Accommodating intraocular lenses a critical review Free kenyan sex dates
In numerous studies different models of both refractive [9, 10] and diffractive [9, 14] multifocal IOLs have been shown to result in high levels of uncorrected distance and near visual acuity: both mean uncorrected near and distance visual are 20/25 or better in most studies, resulting in complete spectacle independence in around 75% of patients [9, 12].
Uncorrected near visual acuity is generally slightly better for diffractive IOLs compared to refractive IOLs, and uncorrected distance visual acuity is comparable for the two types of IOLs [9, 10].
Patients with a monofocal IOL can have both good uncorrected distance and near visual acuity as well as the result of favorable corneal astigmatism [15, 16], favorable corneal wavefront aberrations [17, 18] or myopic undercorrection in one eye, resulting in “pseudophakic monovision” [19, 20].
Despite large differences in the percentages of patients with a monofocal IOL being able to read  print size, a meta-analysis concluded that uncorrected near vision is improved by implantation of a multifocal IOL compared to implantation of a monofocal IOL .

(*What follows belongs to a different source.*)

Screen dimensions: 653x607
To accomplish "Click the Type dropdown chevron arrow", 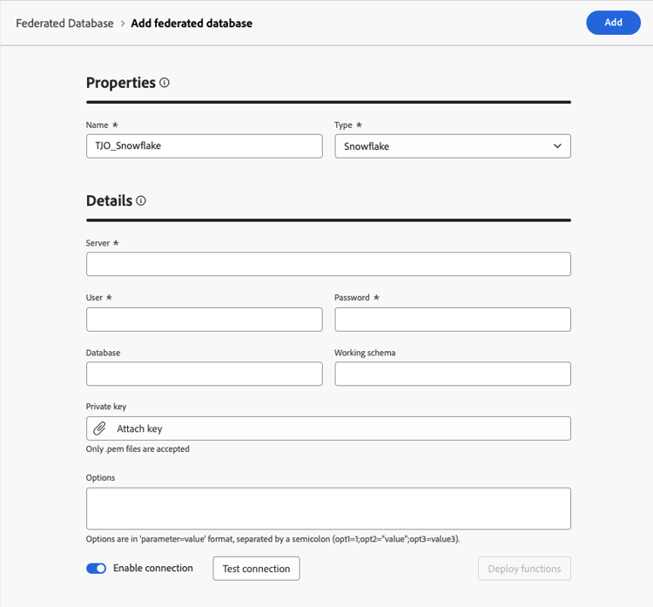I will point(557,146).
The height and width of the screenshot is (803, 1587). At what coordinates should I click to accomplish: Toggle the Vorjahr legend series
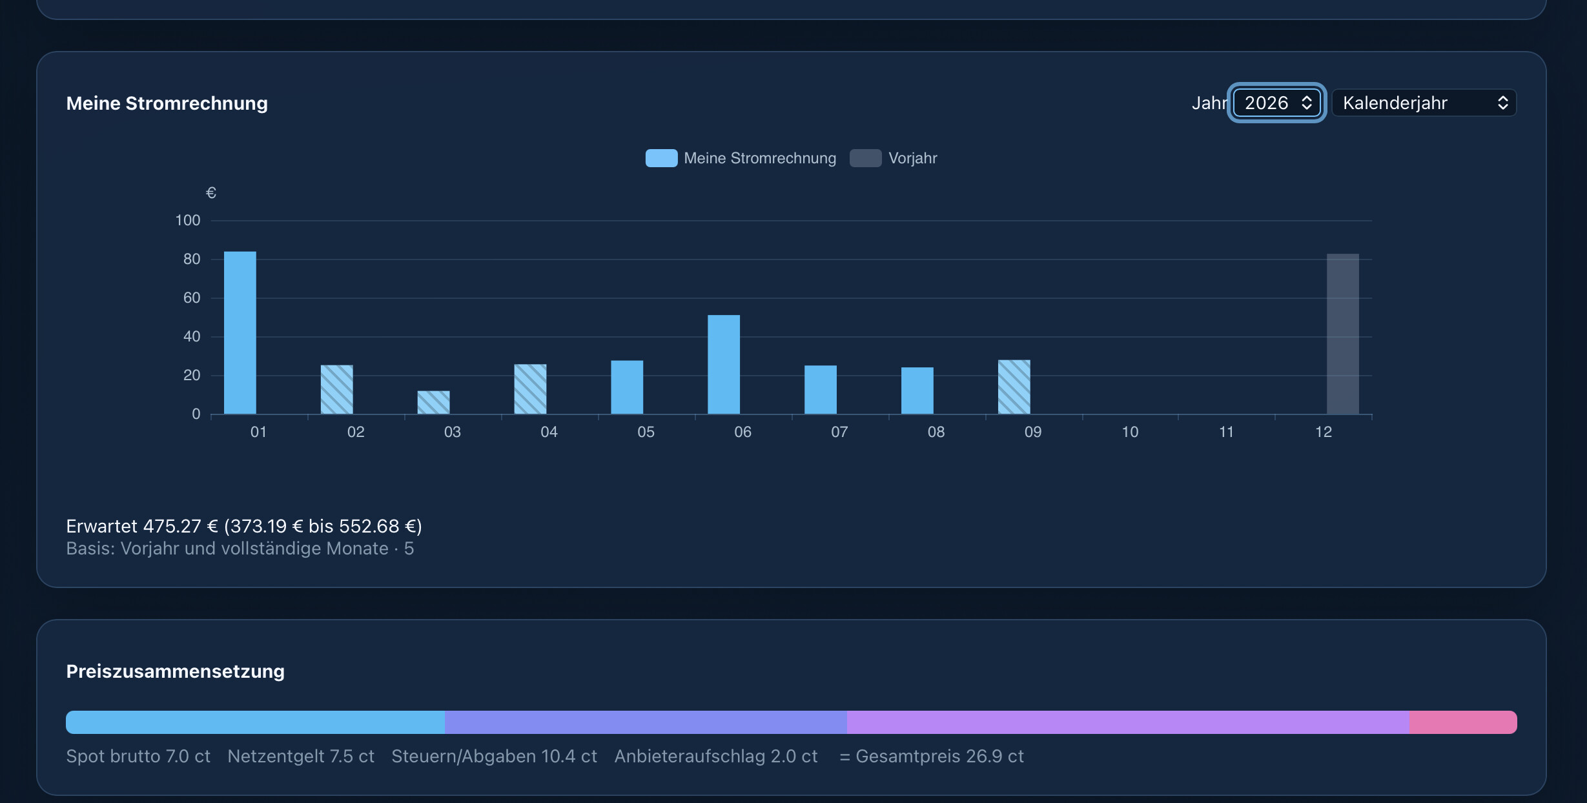tap(894, 158)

Similarly, an IOL of more rigid material which could (partially) change its position within the eye would allow patients to regain accommodation.
the difference between the smallest and largest distance where visual acuity is sufficient for the execution of visual tasks) is to give them two or more fixed optical powers. In multifocal spectacles there is only one retinal image at a time, which is the result of the focal point of the part of the spectacle glass best-suited for the distance of the object viewed.
Refractive multifocal IOLs appear to be associated with more photic phenomena compared to diffractive multifocal IOLs .
Photic phenomena are among the most frequent reasons for patients’ dissatisfaction following implantation of multifocal IOLs [24, 25].
Von Helmholtz pioneered the theory that accommodation is the result of changes in optical power of the crystalline lens, as a result of changes in shape and position of the crystalline lens due to changes in tensile strength of the zonular fibers after relaxation or contraction of the ciliary muscle .
After the age of 40, the ability to accommodate decreases to such an extent that visual tasks at a normal near distance (e.g.
Although these IOLs are pseudo-accommodative rather than truly accommodative (since they have several fixed rather than one adapting focal point) they have been the most widely used IOLs in cases where replacing the natural crystalline lens is used to overcome presbyopia following cataract surgery of refractive lens exchange.